# WORK INSTRUCTIONS:
Output all of the data below without changing a word, and exclude the pictures.

# DATA TO EXAMINE:
=-=-=
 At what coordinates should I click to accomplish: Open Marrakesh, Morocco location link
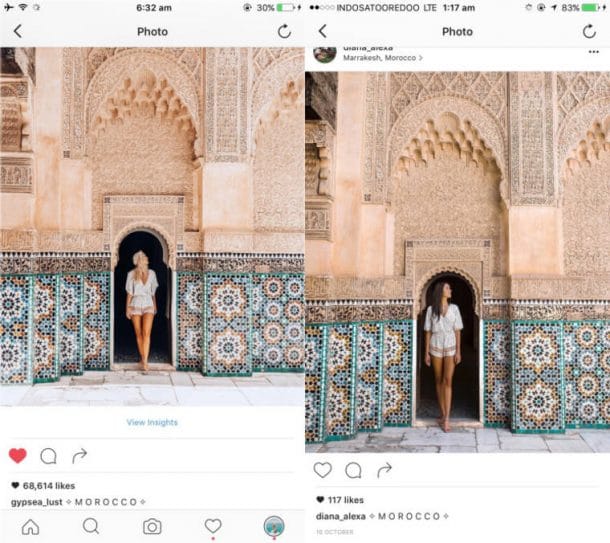point(383,58)
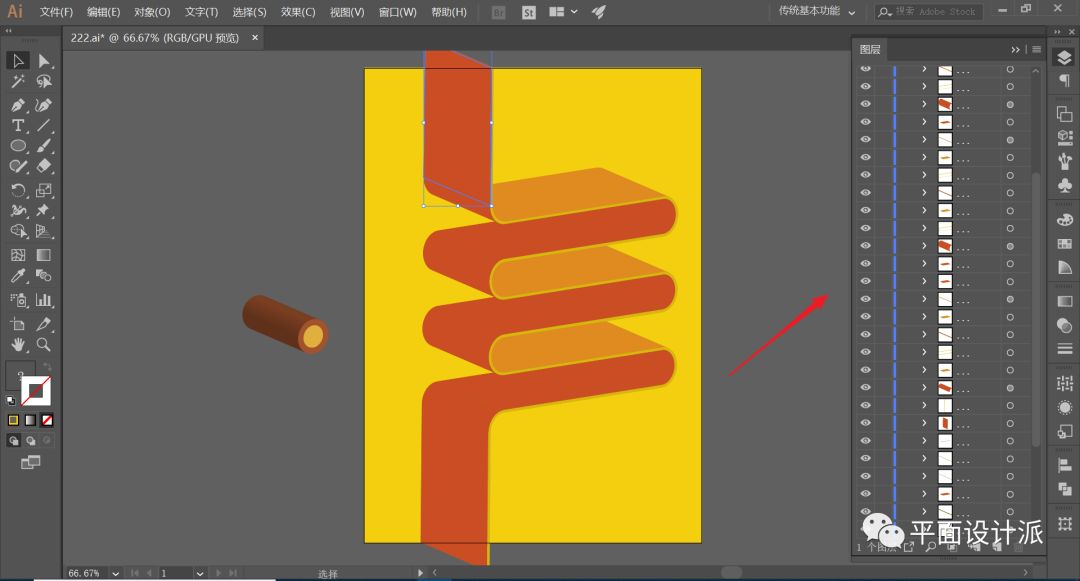The image size is (1080, 581).
Task: Select the Zoom magnifier tool
Action: pyautogui.click(x=44, y=344)
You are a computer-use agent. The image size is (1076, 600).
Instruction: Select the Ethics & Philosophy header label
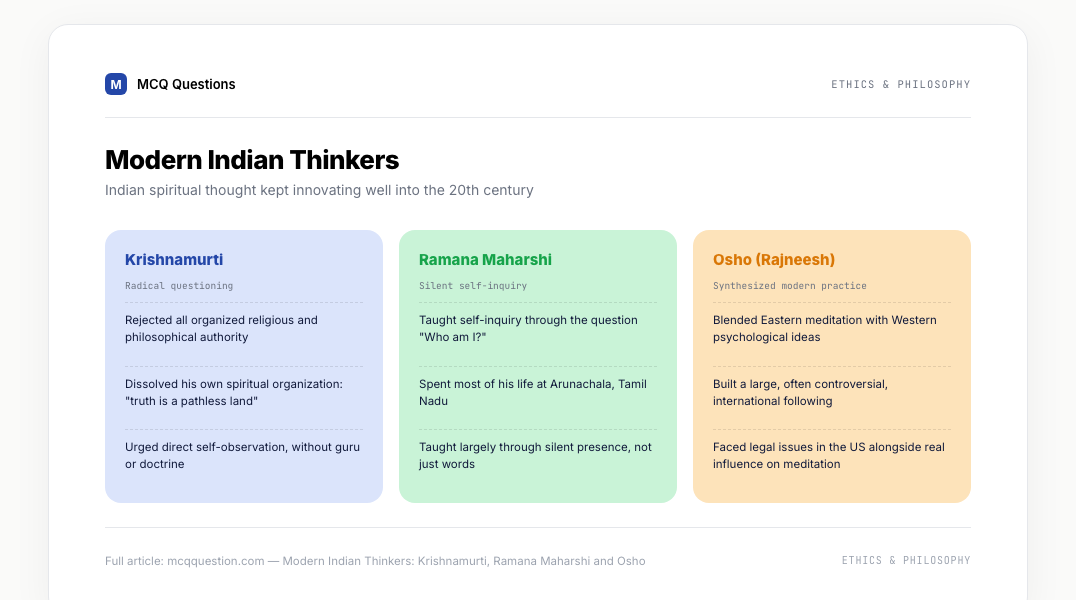(x=900, y=84)
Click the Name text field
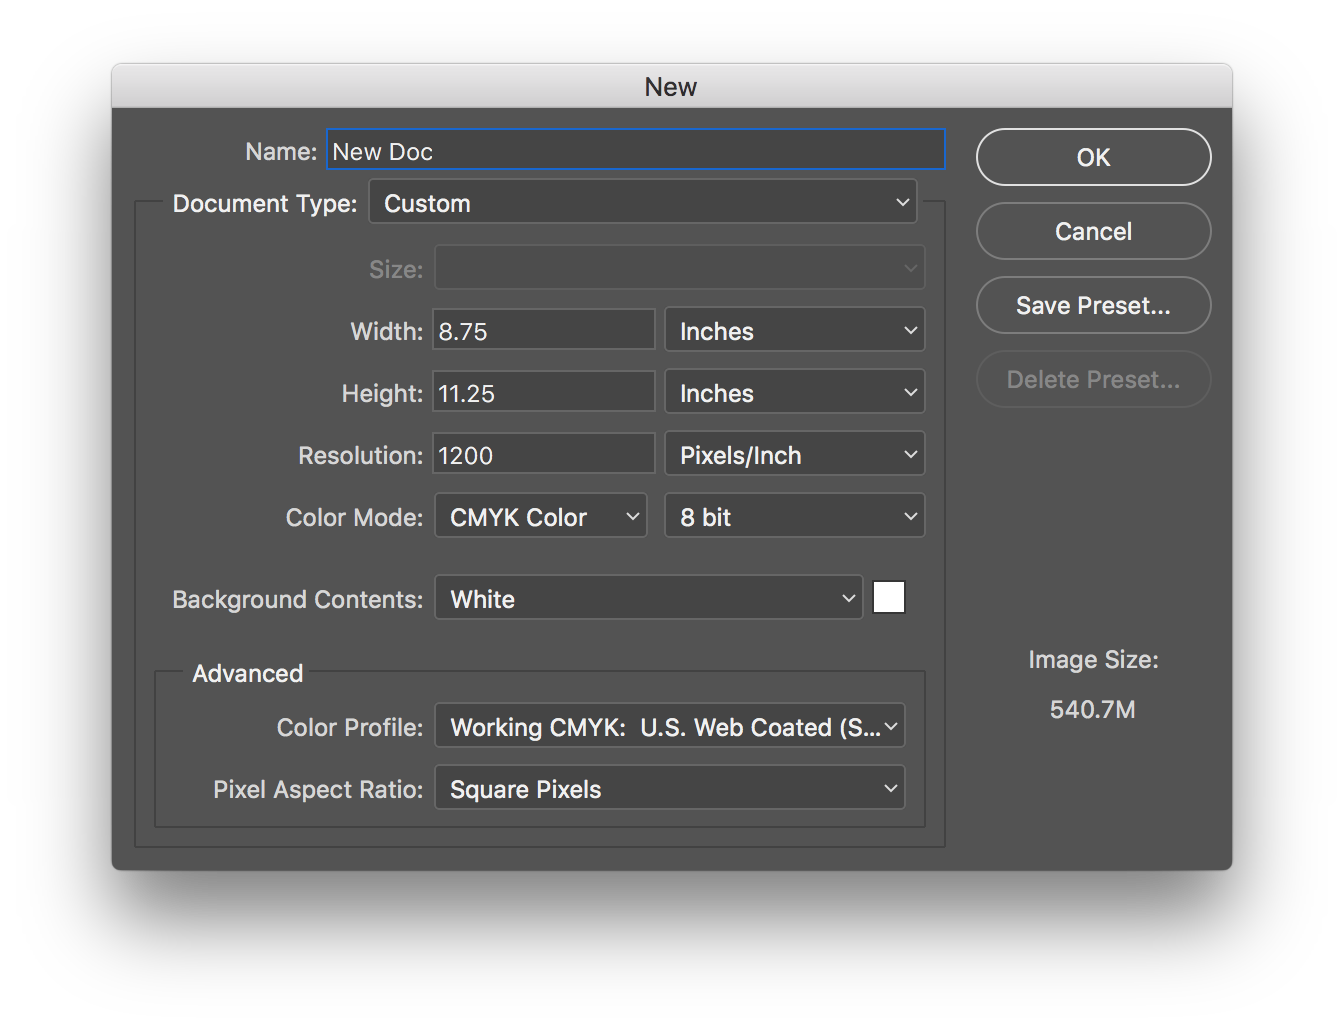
=-=-=
# WRITTEN ANSWER:
 At what coordinates should I click to accomplish: Open Marrakesh, Morocco location link
point(383,58)
The image size is (1080, 581).
Task: Select the Zoom magnifier tool
Action: pyautogui.click(x=44, y=344)
You are a computer-use agent. The image size is (1076, 600).
Instruction: Select the Ethics & Philosophy header label
(x=900, y=84)
Click the Name text field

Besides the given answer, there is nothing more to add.